Finally, on the upper right portion of Figure 3 is a box intended to measure the long-term educational consequences of students’ engagement, although depending on the research question, researchers may wish to include social outcomes (delinquency, substance use, employment) or short-term protective factors/competencies. This particular specification affords an analysis of the relative association of student engagement profiles on educational attainment, controlling for the influence of school-level profiles and individual-level antecedents. However, researchers can and should arrange each block of variables, as well as the arrows that connect them, according to the research questions of interest, such as when researchers are interested in how the relations among particular engagement profiles and educational outcomes might be mediated and/or moderated by peer factors or other social influences (e.g., Fredericks & Eccles, 2006a).

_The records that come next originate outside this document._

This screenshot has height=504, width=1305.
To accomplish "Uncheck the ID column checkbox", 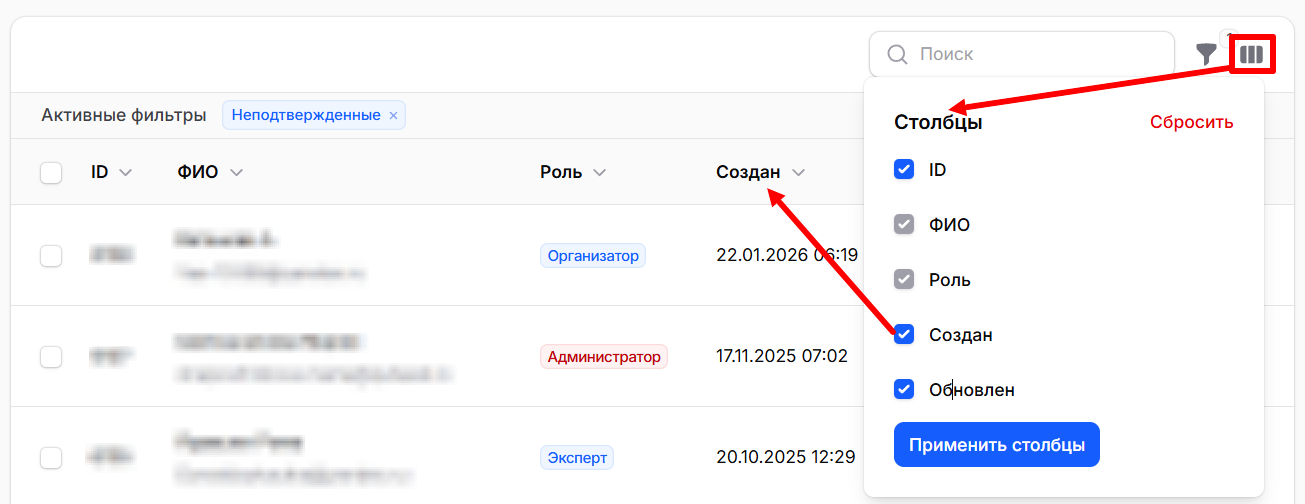I will (904, 170).
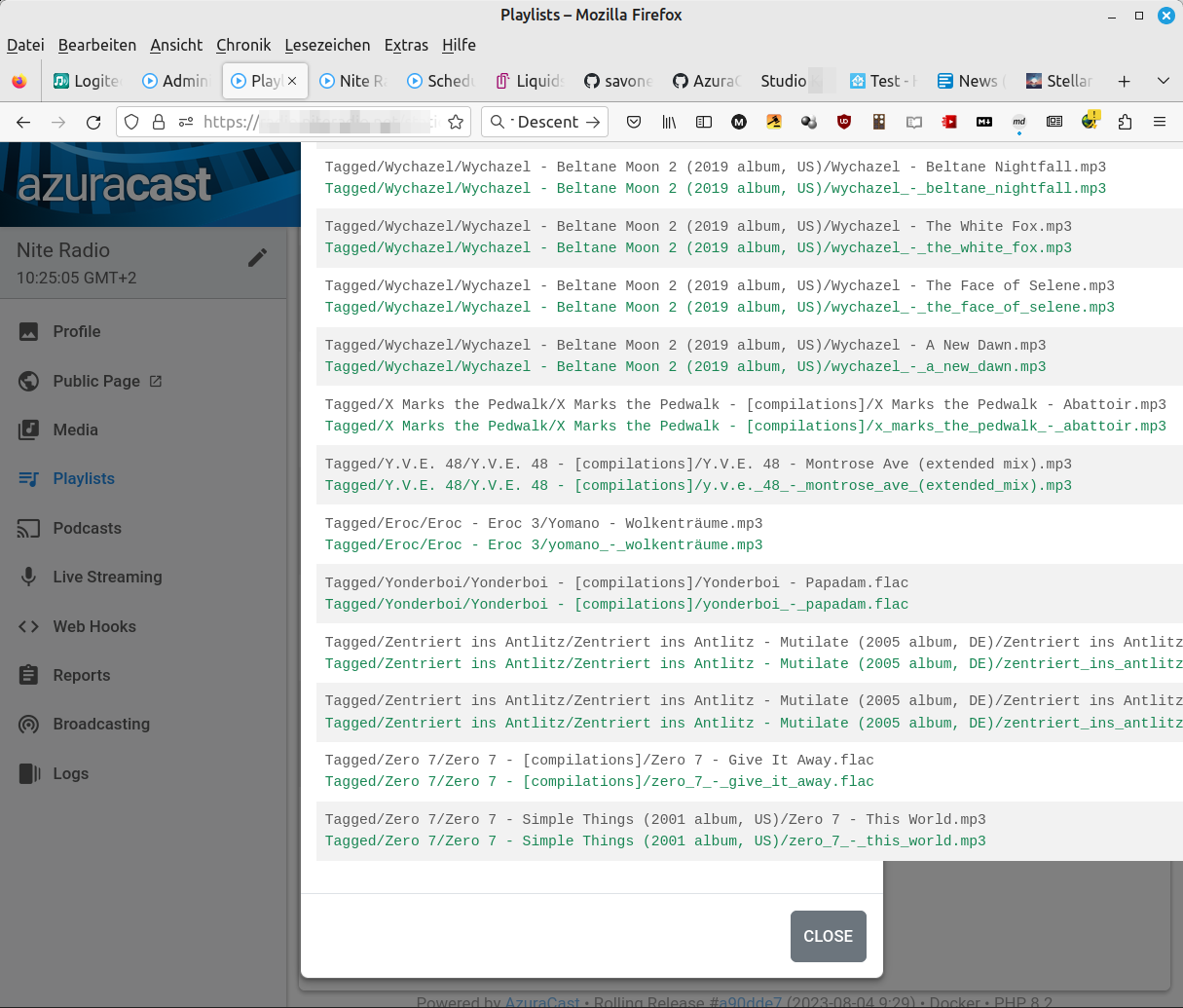Click the station name edit pencil
Screen dimensions: 1183x1008
pos(257,257)
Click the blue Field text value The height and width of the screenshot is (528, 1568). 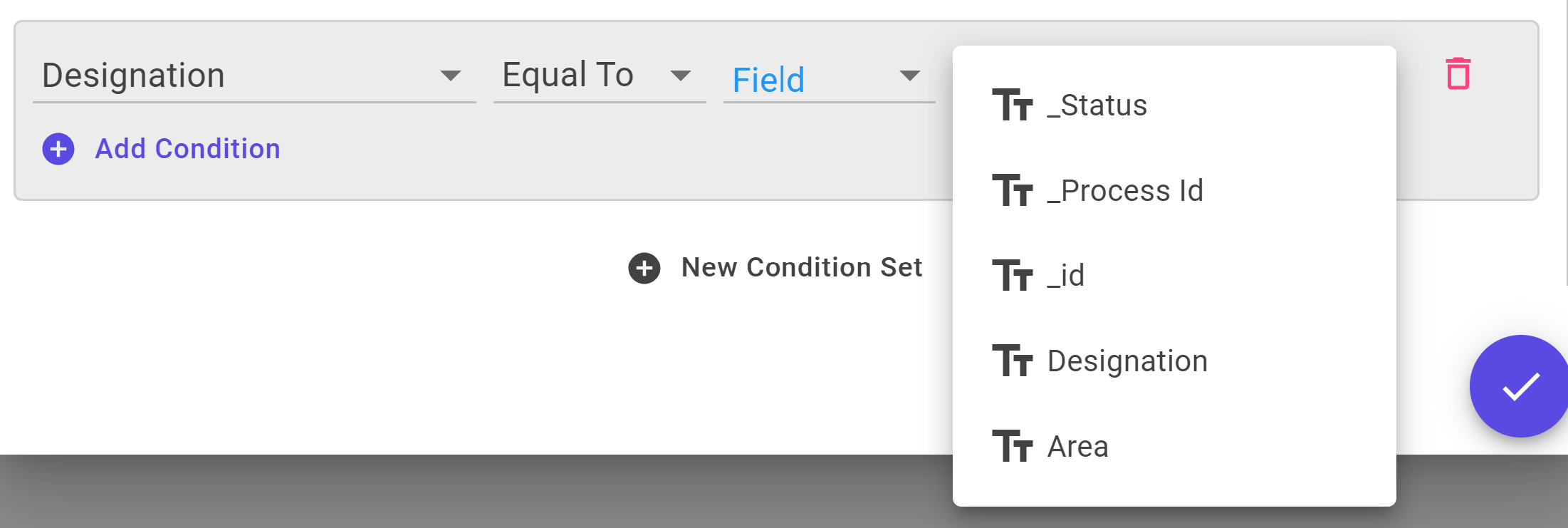coord(768,80)
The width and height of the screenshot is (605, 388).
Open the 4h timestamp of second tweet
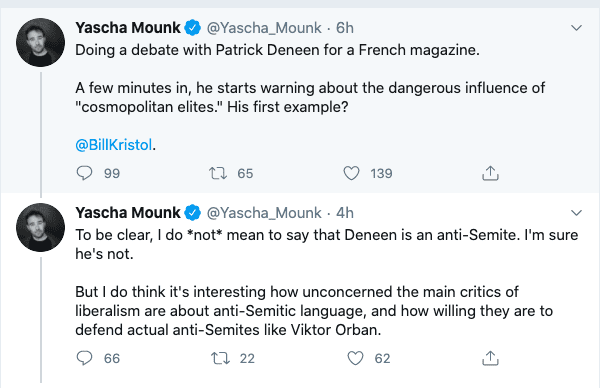point(345,213)
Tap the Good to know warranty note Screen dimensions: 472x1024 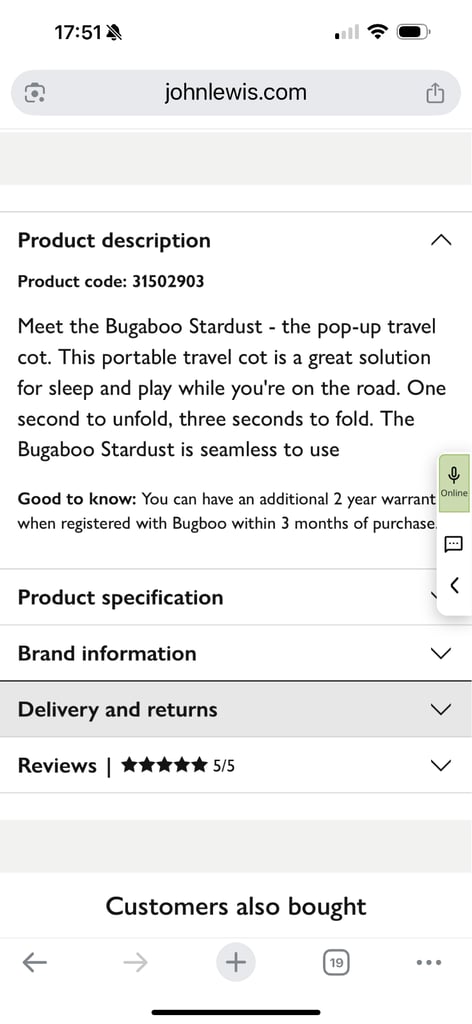[227, 511]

Implications for Intervention and Systems Design
Our recommendation for more nuanced, targeted, and population-specific engagement research does not rule out the generalizability of scientific theories or the transferability of universal engagement interventions. However, it does provide just cause for caution because extant theory indicates that engagement is a multifaceted and contingent phenomenon that often varies according to person, context, place, activity, and time (e.g., Eccles & Wang, 2012; Gasper, DeLuca, & Estacion, 2012; Janosz, 2012; C. D. Lee, 2012; Rumberger, 2011; Tate, 2012). In brief, engagement cannot be prepackaged as a neatly defined technical problem (Heifetz, 1994), where the three main challenges are to find the best intervention, implement it with fidelity, and monitor progress for continuous quality improvement, learning, and knowledge generation.

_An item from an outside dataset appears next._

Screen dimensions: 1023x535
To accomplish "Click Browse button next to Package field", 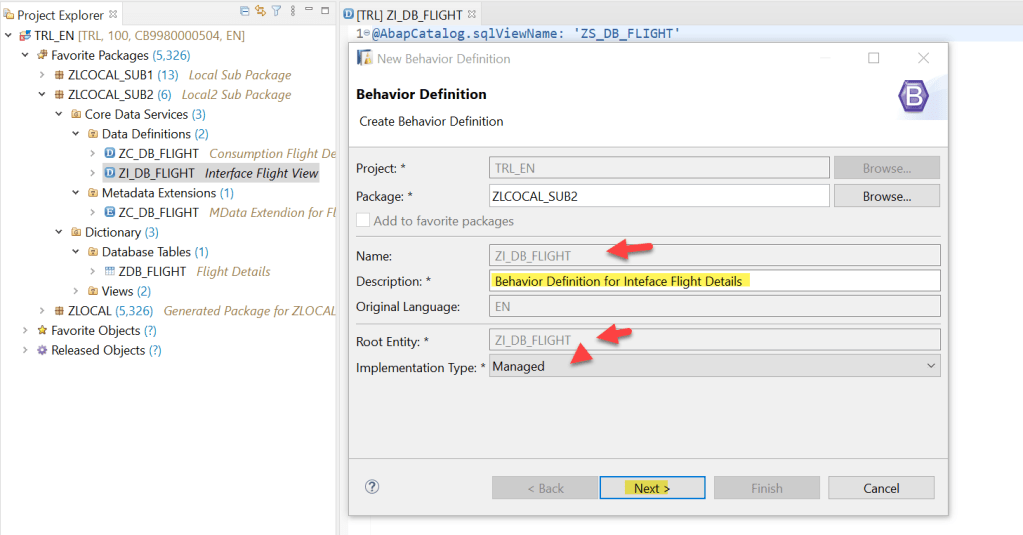I will (x=886, y=197).
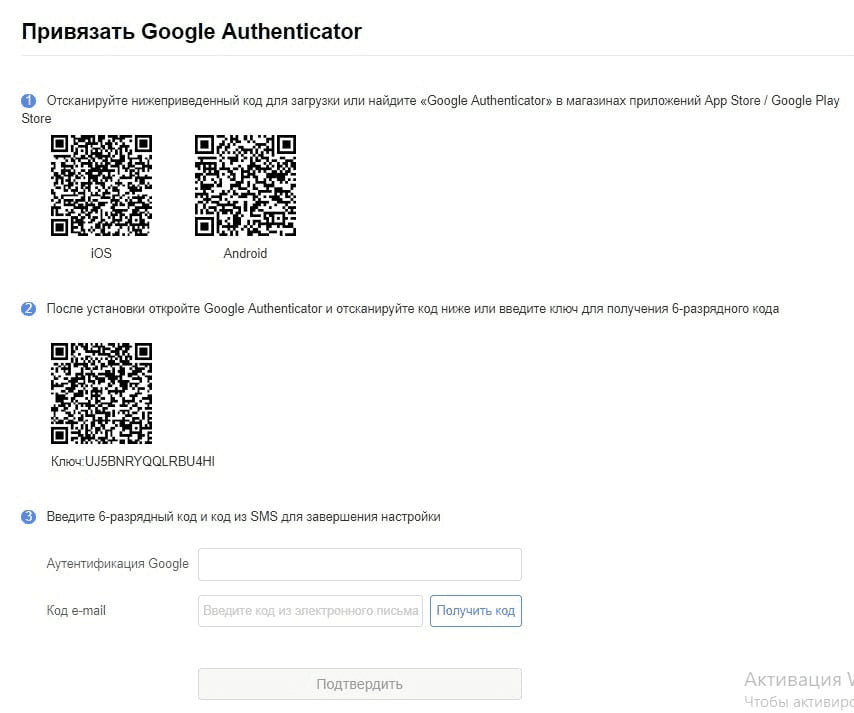Click the Привязать Google Authenticator heading
854x713 pixels.
pyautogui.click(x=192, y=32)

Our review suggests that such an engagement-as-technical-problem-solving approach has limited salience. In fact, our review indicates that engagement can and perhaps should be viewed as an adaptive problem, one without easy and readymade intervention solutions (Heifetz, 1994). For this reason, nuanced intervention research guided by new engagement models and strategies is needed, especially efforts that help practitioners and policymakers better understand what engagement-related policies and practices work, for whom, where, under what circumstances, when, why, and for how long (C. D. Lee, 2012).

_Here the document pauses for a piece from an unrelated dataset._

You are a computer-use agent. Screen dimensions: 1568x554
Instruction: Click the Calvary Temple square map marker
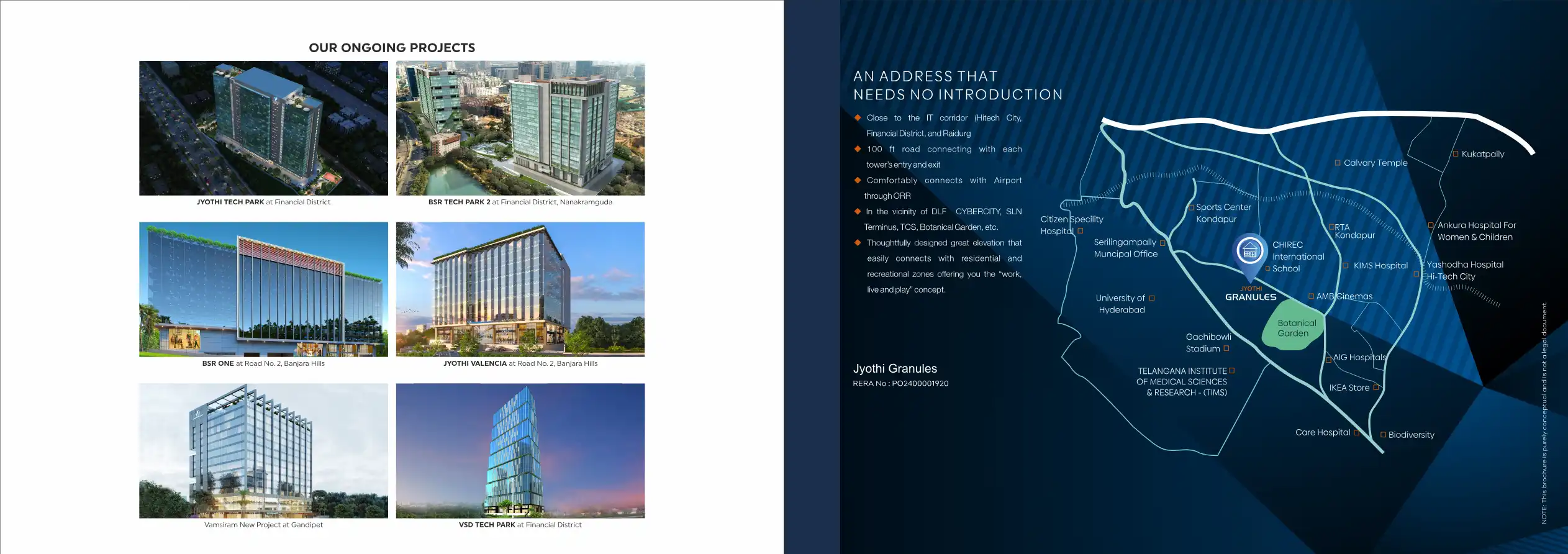coord(1338,163)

Granting the enduring importance of research framed by specialized disciplinary perspectives and conducted by a limited number of researchers, our review invites, indeed necessitates, interdisciplinary research designed and conducted by teams. These teams are needed because expansive engagement designs will be difficult for individual researchers to implement. But, when armed with sufficient resources, teams will be able to generate path-breaking knowledge of the relations between and among various engagement ecologies/settings, together with frameworks and specifications for new ecologically driven interventions (e.g., Penuel, Fishman, Cheng, & Sabelli, 2011).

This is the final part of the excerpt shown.